A woman has her ex-boyfriend arrested, she says, because he tried to give her HIV on purpose.
Arkansas is one of the first states to make it a crime to knowingly attempt to transmit HIV.
It will be up to a jury to decide if a man should spend up to 30 years in jail for his alleged actions.
"He spent time with me and my kids, it was all going great," said Rebecca Williams.
Earlier this year, Rebecca Williams began what she thought was a great relationship with a fellow tenant at this Little Rock apartment complex.
Things were going so well, the two even got engaged.
Williams never thought her partner had HIV because she says he never told her.
"He kept telling me he was totally clean and so I went and got my yearly done and then he confessed it all." said Williams.
After months of an intimate relationship Williams learned Eric Hopkins had been lying to her. Now, she's had him arrested and charged for knowingly trying to infect her with HIV.
In fact, Williams says he finally admitted to her he wanted an HIV-positive wife, so he wouldn't die alone.
"He would preach the word of God, telling me he blessed me with HIV, that it wasn't a curse, it was a blessing," Williams said.
Williams immediately filed a police report. Now, she is waiting to take the case to trial in September.
"It is a very serious crime," said Prosecutor Larry Jegley.
Jegley says he can't comment on this particular case but says cases like this are very rare.

- _Source material_:
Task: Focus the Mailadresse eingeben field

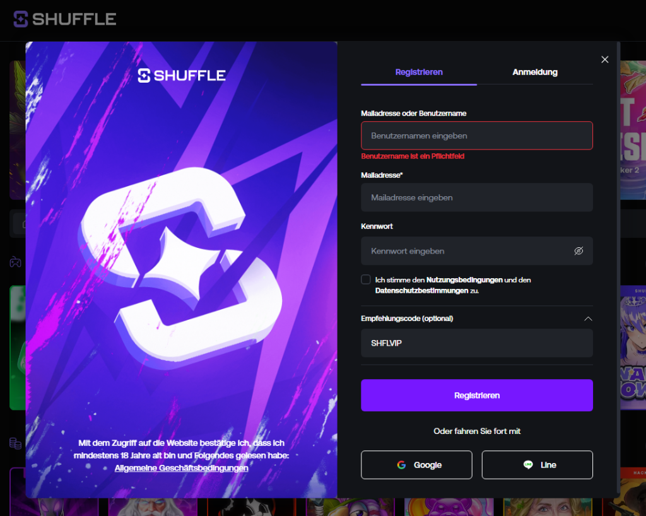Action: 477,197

--

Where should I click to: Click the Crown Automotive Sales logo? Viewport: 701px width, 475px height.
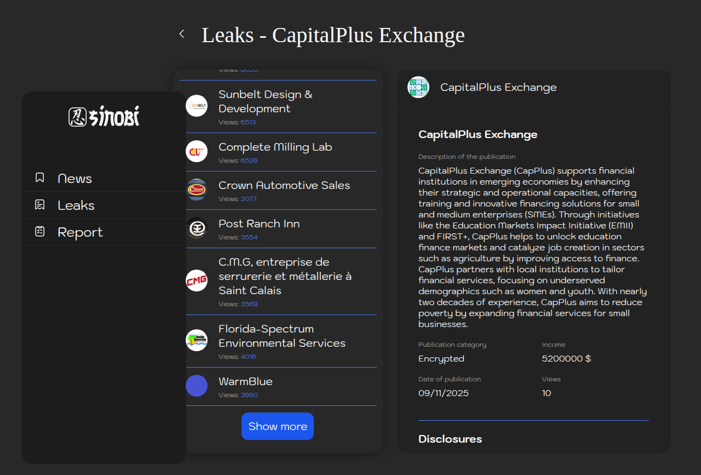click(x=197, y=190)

- _Work instruction_:
Extend the news report on the Arkansas HIV transmission case, picking up after its final sentence.

- _Result_:
Since 2007, only 27 people in the state have been arrested for the crime and 10 convicted.
Jegley says they simply have to prove the person who knew there infected, tried to transmit the disease without informing their partner.
Jegley says it doesn't even matter if the partner actually contracted HIV.
"It's like an assault, shooting at someone and you didn't hit and kill them, well you could have, same thing," Jegley said.
Williams is so grateful she's testing negative.
She says Hopkins is mentally sick and needs help. still, she's seeking justice.
To others, she says simply: beware of who you sleep with.
"Don't trust anybody, do your research," said Williams.
This case is set for a hearing next month. Hopkins is still in jail and Williams has an order saying he can't contact her.
Prosecutor Larry Jegley says he's handled about ten of these cases, all but one ended in conviction here.